NBPA makes history with hiring of Michele Roberts

Here’s the Boston Globe reporting on the National Basketball Players Association and their recent news:

History was quietly made this week by an organization that desperately needs positive publicity, with Michele Roberts working feverishly to ensure the NBA Players Association improves its reputation.

Roberts was named the first women to lead a men’s professional sports union last week after the NBPA went more than a year without an executive director. Countless times over the past six months, commissioner Adam Silver referred to the players’ lack of leadership as a reason major issues were being tabled.

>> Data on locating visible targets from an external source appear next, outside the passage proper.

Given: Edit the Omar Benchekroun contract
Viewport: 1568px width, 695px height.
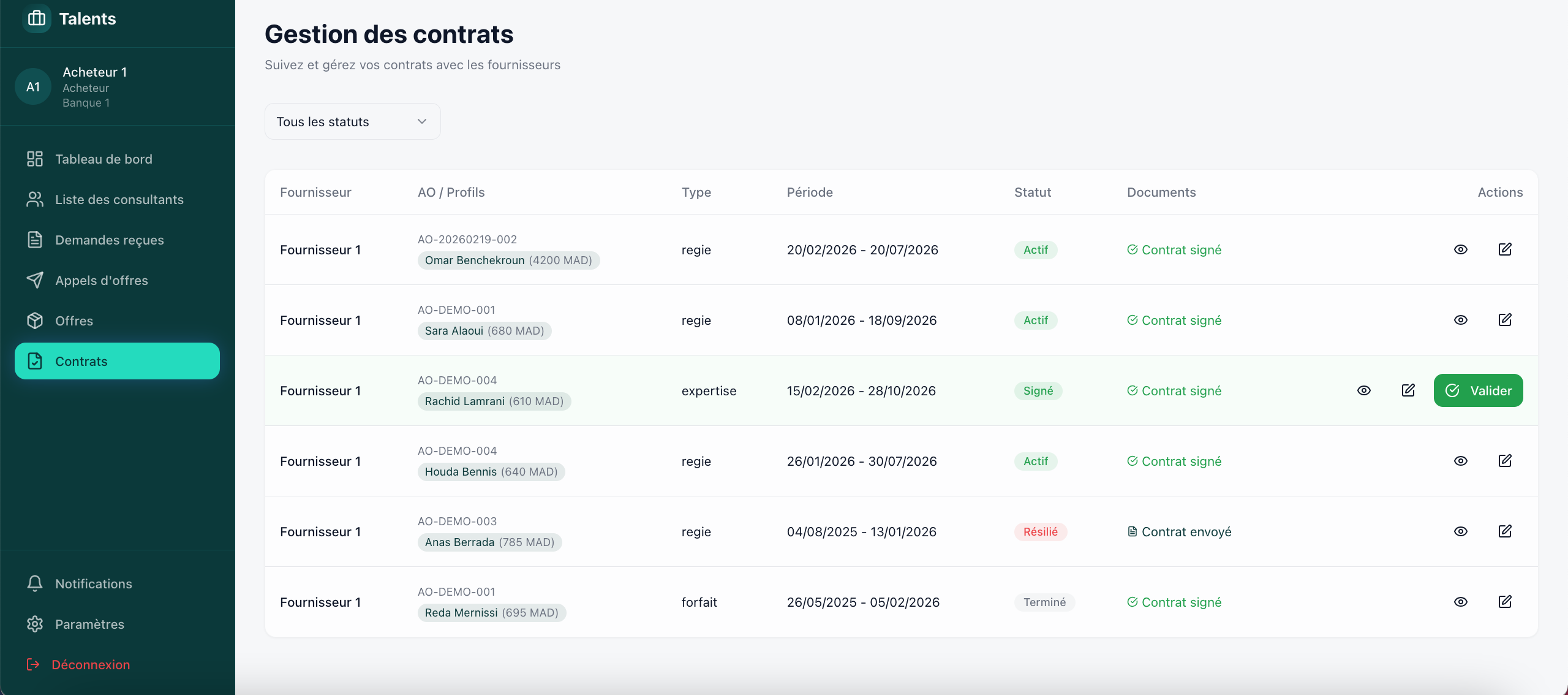Looking at the screenshot, I should pos(1505,249).

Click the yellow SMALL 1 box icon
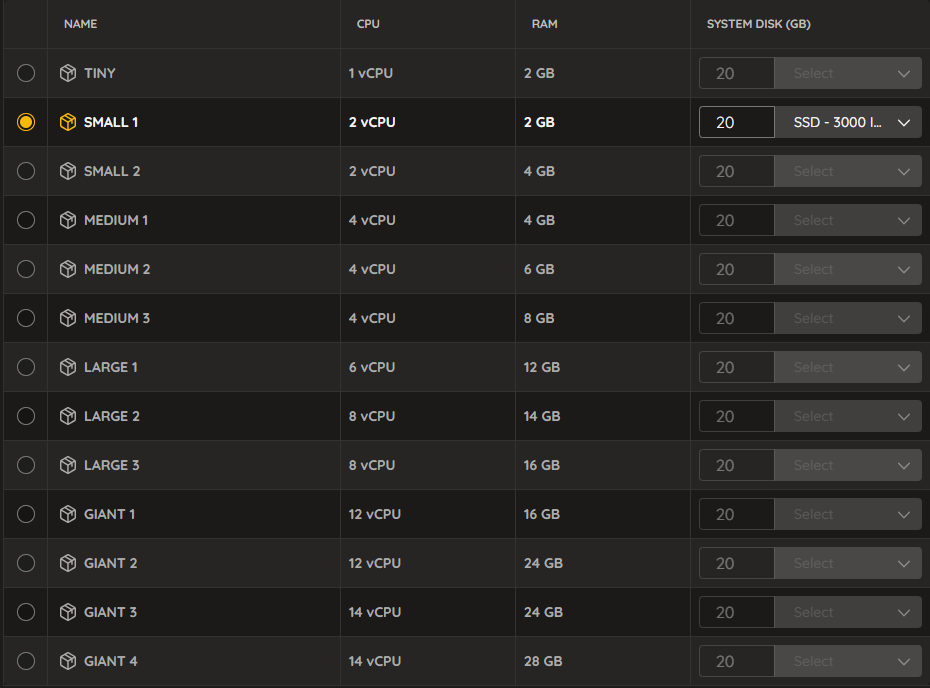coord(68,122)
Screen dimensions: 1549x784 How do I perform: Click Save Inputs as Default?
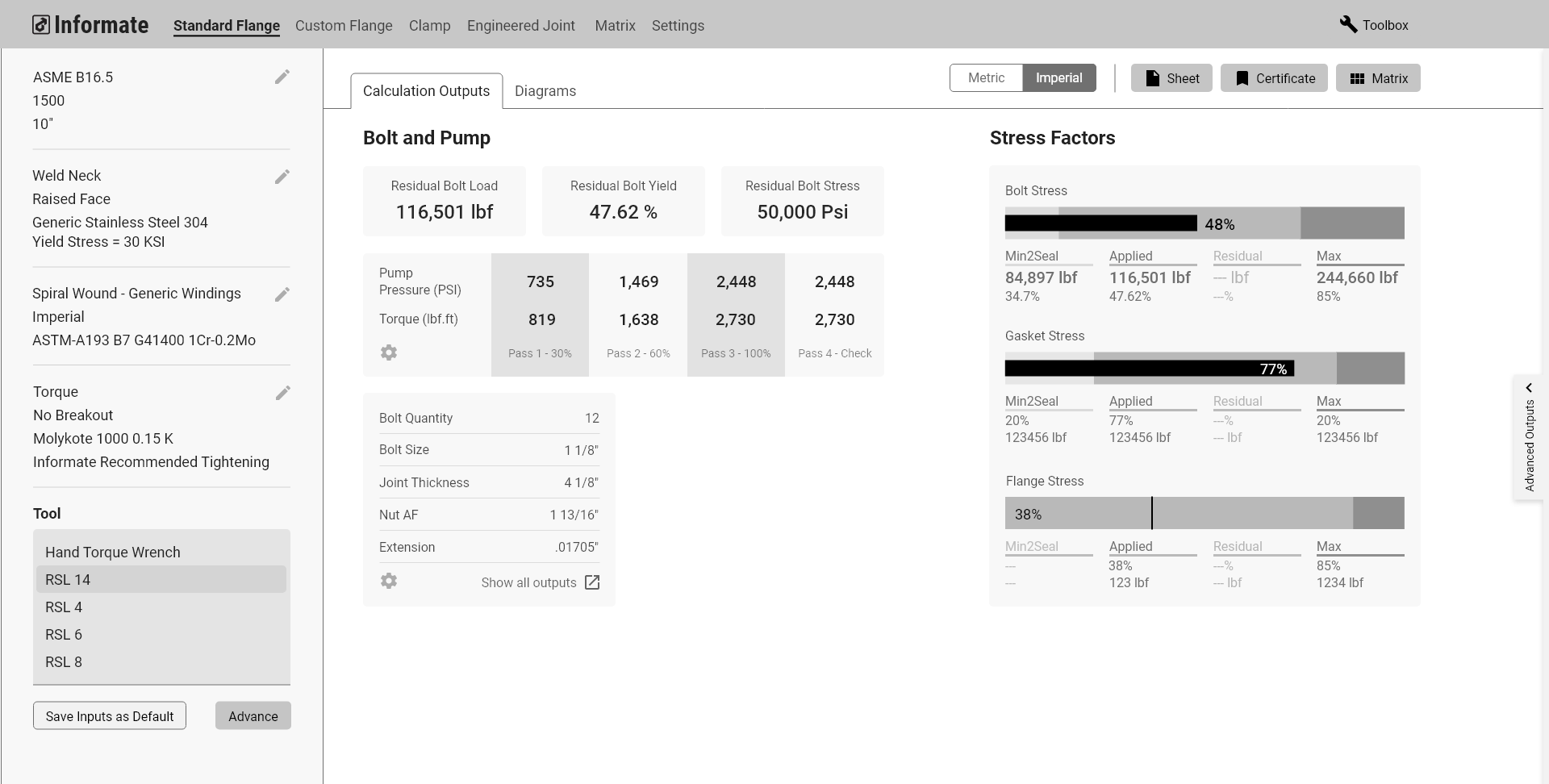click(x=110, y=716)
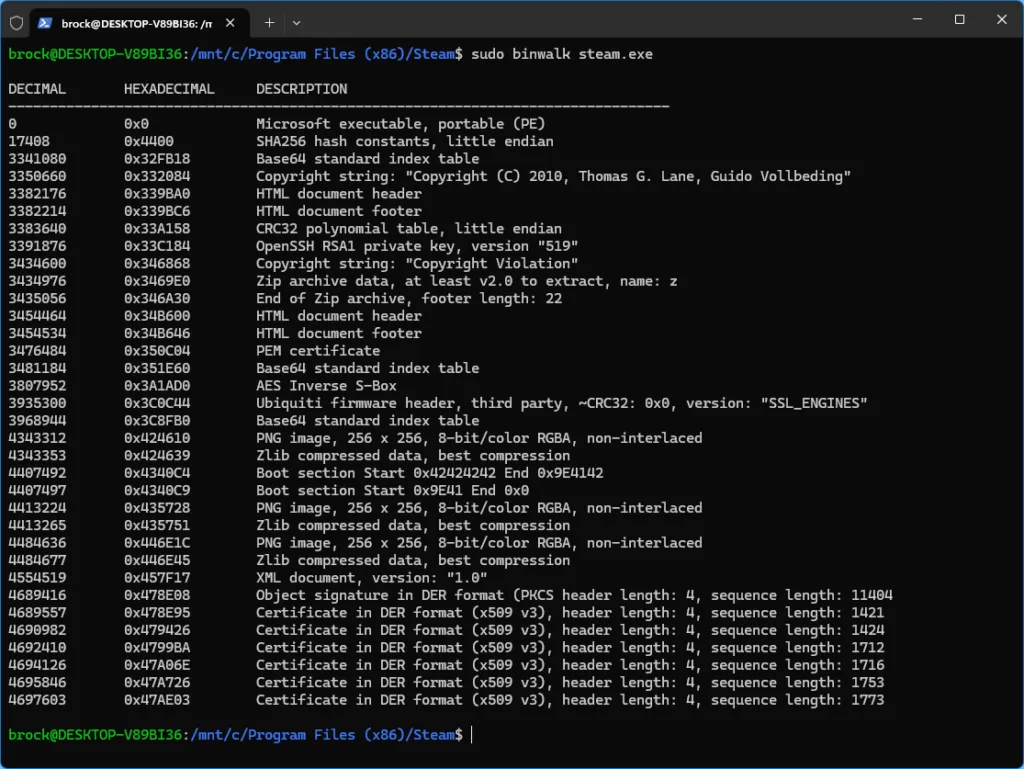
Task: Expand the new tab profile dropdown
Action: [x=296, y=22]
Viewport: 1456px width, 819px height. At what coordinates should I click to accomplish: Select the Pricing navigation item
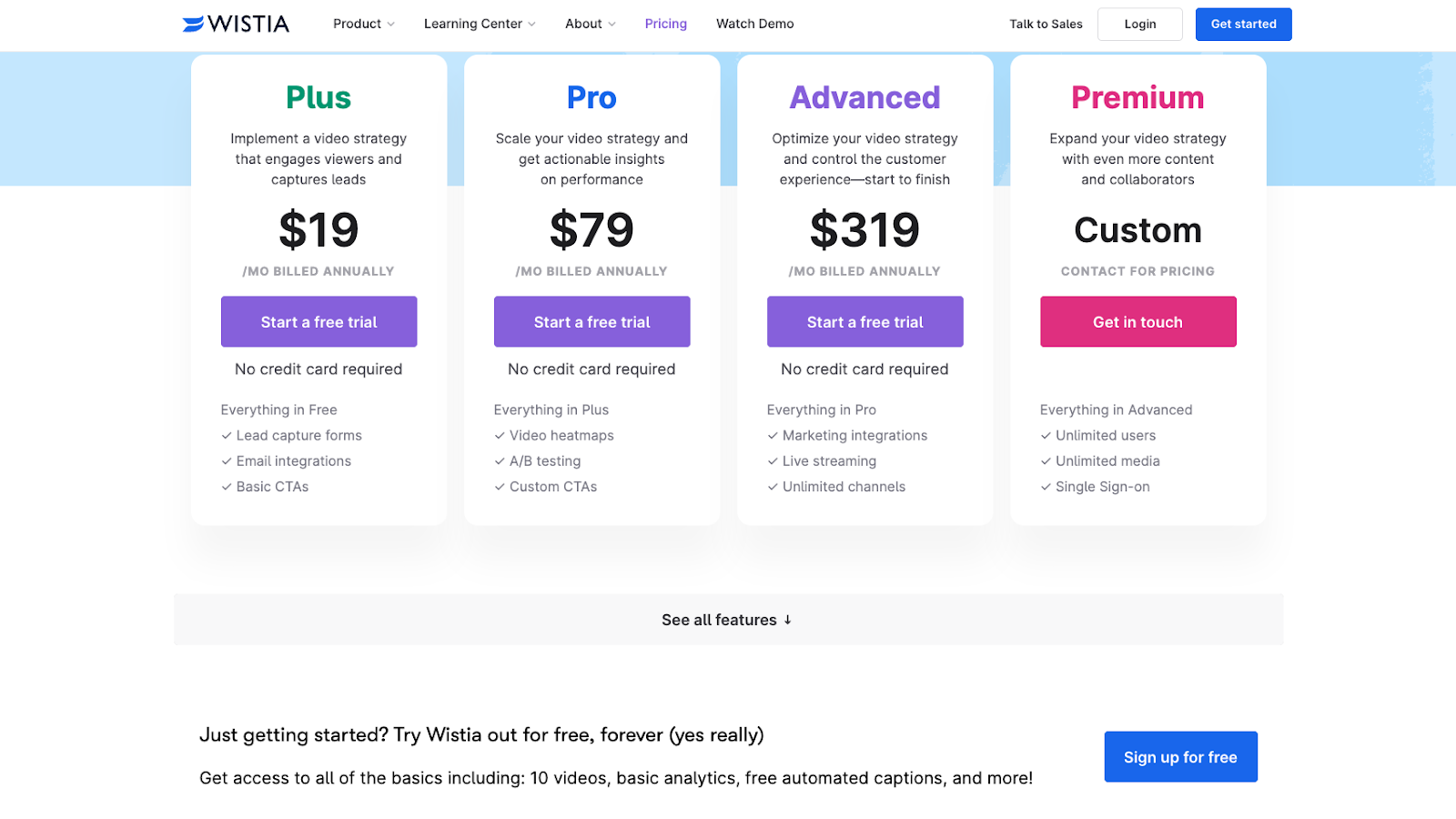pos(665,24)
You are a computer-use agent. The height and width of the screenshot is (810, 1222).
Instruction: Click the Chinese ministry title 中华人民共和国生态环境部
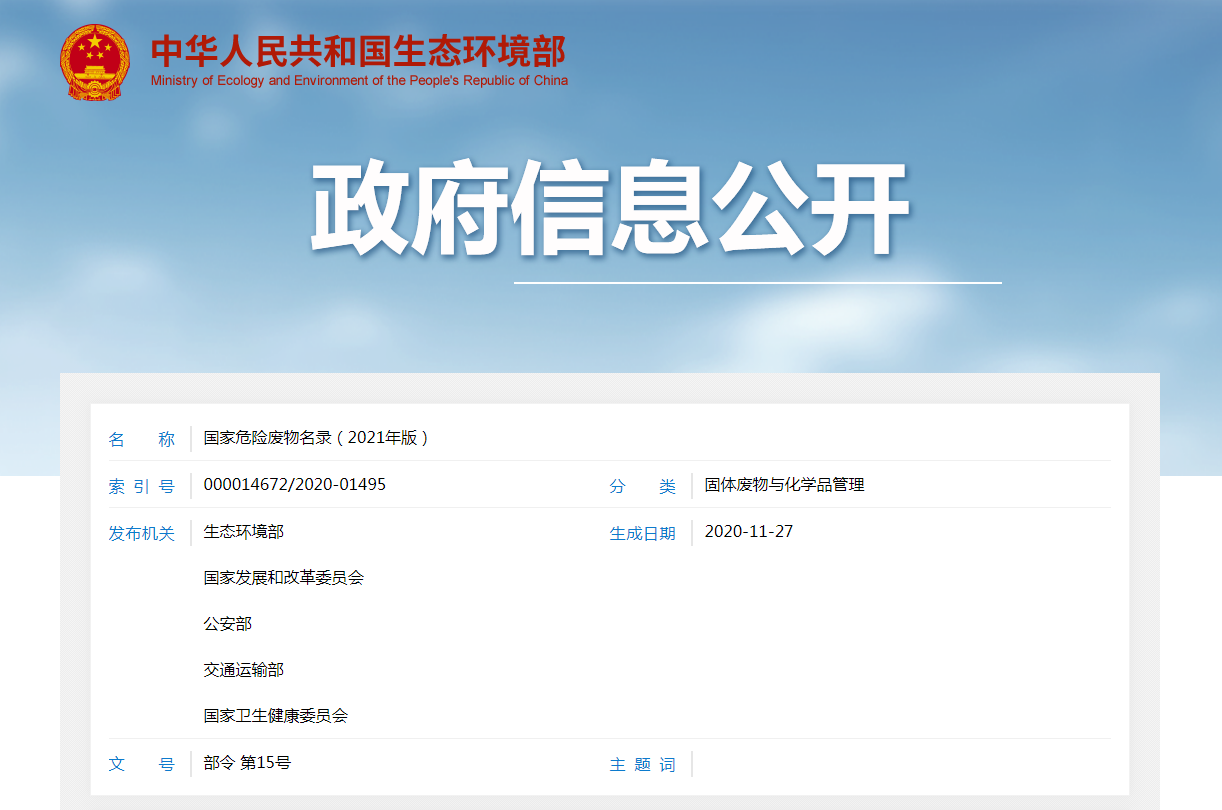tap(358, 51)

Roberts was elected by 32 of the 36 player representatives, making her a barrier-breaker and also a neophyte in what has been a contentious relationship over the past several years. The NBA has sustained two major work stoppages over the past 16 years, including a 66-game lockout-marred season in 2011-12.

With those issues on her mind, Roberts said she hasn’t had time to reflect on her groundbreaking position. And she won’t. She said she’ll be too busy preparing herself for the task of representing the league’s players entering a critical financial phase in which salaries could rise significantly with a new television contract.

“I have continued professionally to reinvent myself,” said Roberts, who is a Washington-based lawyer in the firm of Skadden, Arps, Slate, Meagher and Flom. “At one point I thought I was going to die a criminal defense attorney. And I haven’t done any criminal work in 10 years. I cannot recall being this excited in my life as I am right now. I quite frankly wish I could start tomorrow.”